Sri Lanka president swears in replacement chief justice Julie Deisher at 10:28 AM ET
[JURIST] Sri Lankan President Mahinda Rajapaksa [official profile] on Tuesday swore in Mohan Peiris, a retired attorney general and trusted aide to the Cabinet, to replace former chief justice Shirani Bandaranayake [official profile], who was removed from office [JURIST report] Sunday. Rajapaksa dismissed Bandaranayake after parliament voted to impeach her [JURIST report] in response to allegations of corruption and bribery. The impeachment vote disregarded a recent Supreme Court ruling [JURIST report] that impeachment would be unlawful as Parliament does not have the authority to investigate or proceed with the impeachment of a senior judge. The swearing in [AP report] of the new chief justice could lead to a judicial crisis if lawyers and judges who say the impeachment was illegal refuse to cooperate with Peiris.

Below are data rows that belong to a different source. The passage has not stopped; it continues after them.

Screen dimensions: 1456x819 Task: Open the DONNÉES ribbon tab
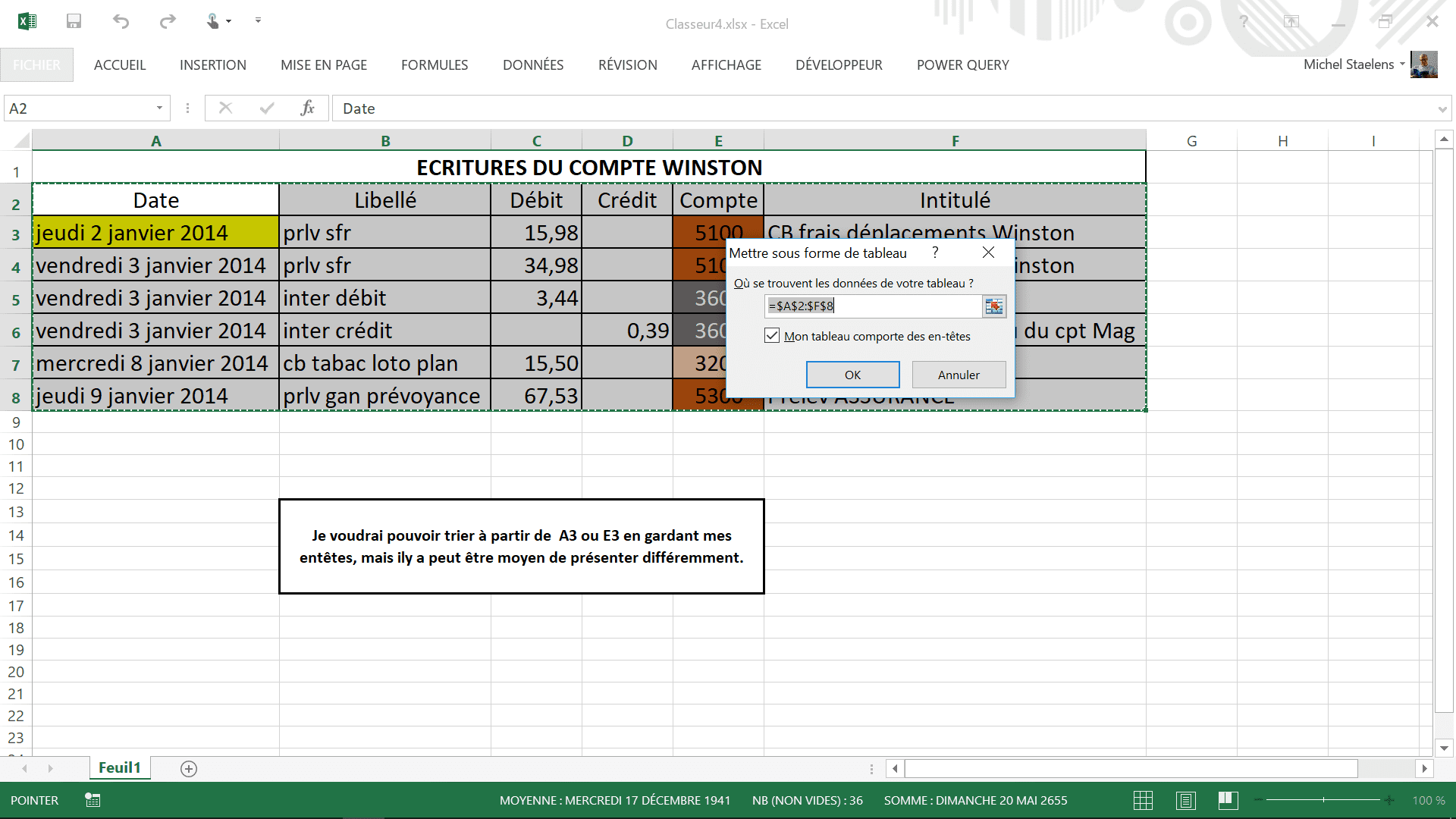click(x=533, y=65)
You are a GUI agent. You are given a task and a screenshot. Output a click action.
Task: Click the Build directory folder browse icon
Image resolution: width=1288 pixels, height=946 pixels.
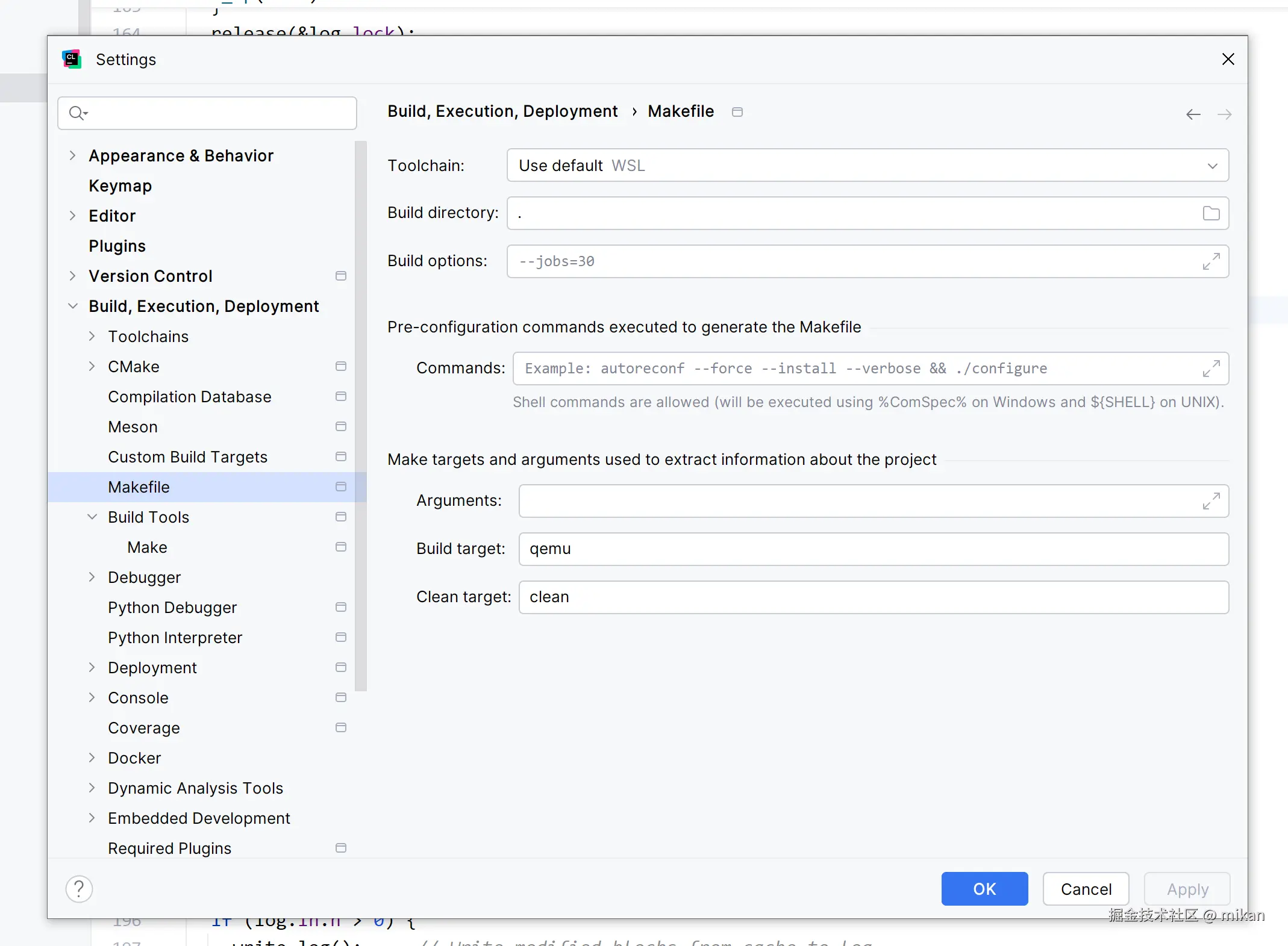(x=1211, y=213)
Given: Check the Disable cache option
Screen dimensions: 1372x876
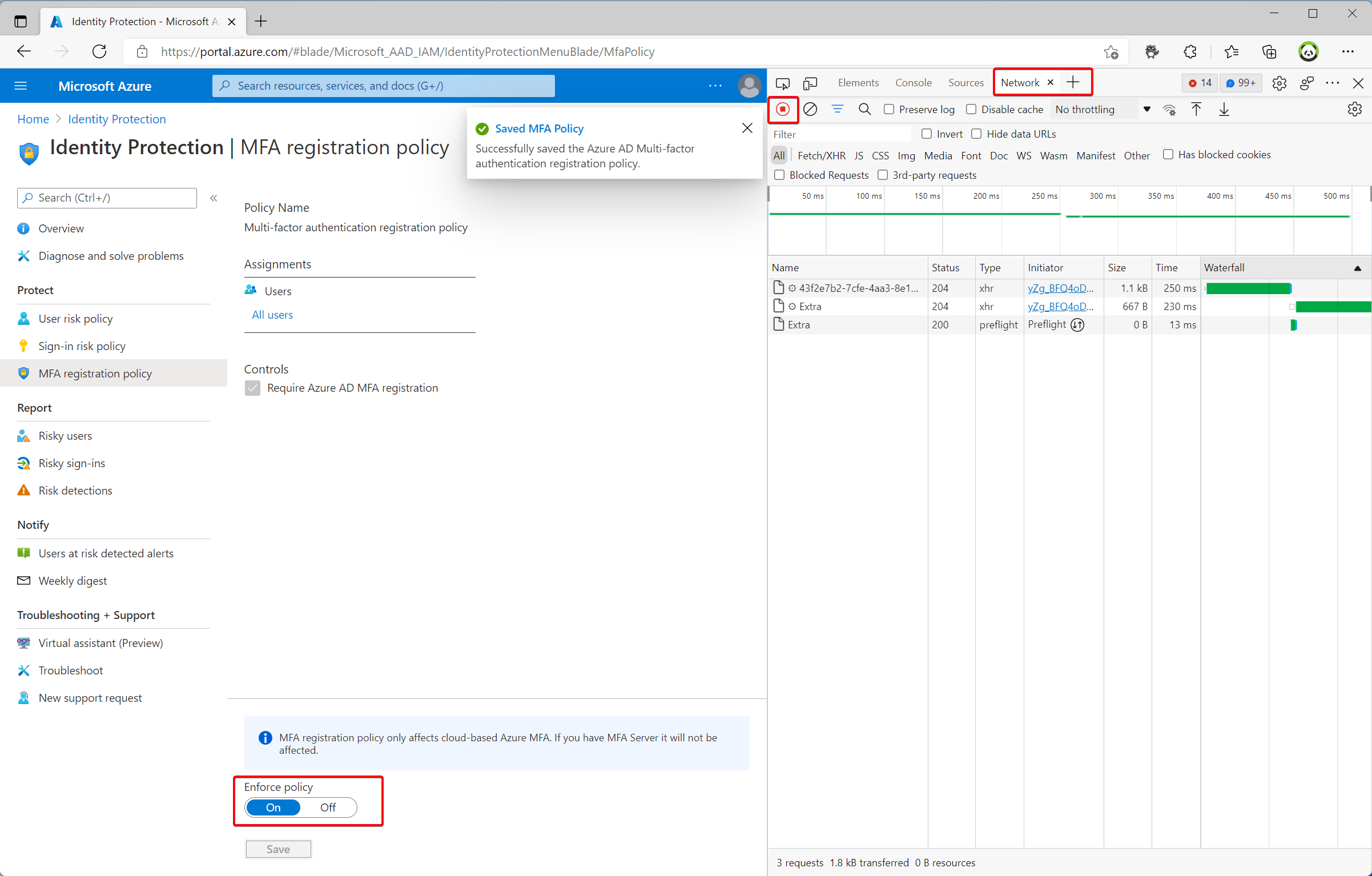Looking at the screenshot, I should pos(971,109).
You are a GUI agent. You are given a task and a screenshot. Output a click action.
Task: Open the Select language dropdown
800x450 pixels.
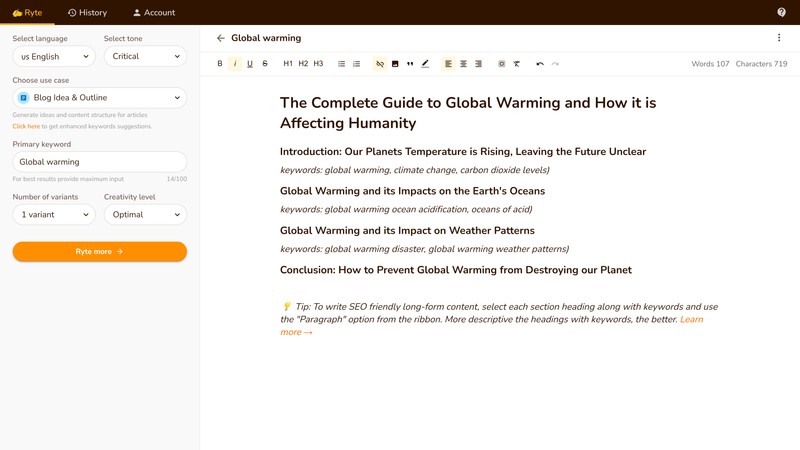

The impeachment Bandaranayake has been a source of great controversy. Earlier this month a UN independent expert expressed concern [JURIST report] about the increasing threats and attacks against judges and lawyers who fight for the independence of the judiciary in Sri Lanka. Special Rapporteur on the Independence of Judges and Lawyers Gabriela Knaul [official profile] called for the independence of the judiciary and criticized the parliament for exercising control over judicial matters, which violates the principle of separation of powers, due process and international standards. In mid-December Bandaranayake appealed [JURIST report] her conviction of misconduct, arguing that she was not given adequate opportunity to present her defense. She was found guilty [JURIST report] of three out of five charges of misconduct by the parliamentary committee earlier that month. More than 300 of Sri Lanka's judges had met in the capital Colombo to call for impartiality [JURIST report] in the impeachment proceedings. In November Knaul urged [JURIST report] Sri Lanka to take appropriate measures to protect the country's judiciary from threats, intimidation and physical attacks. Earlier that month hundreds of Sri Lankan lawyers and citizens protested [JURIST report] on the street in Colombo calling the government to halt to the impeachment proceedings.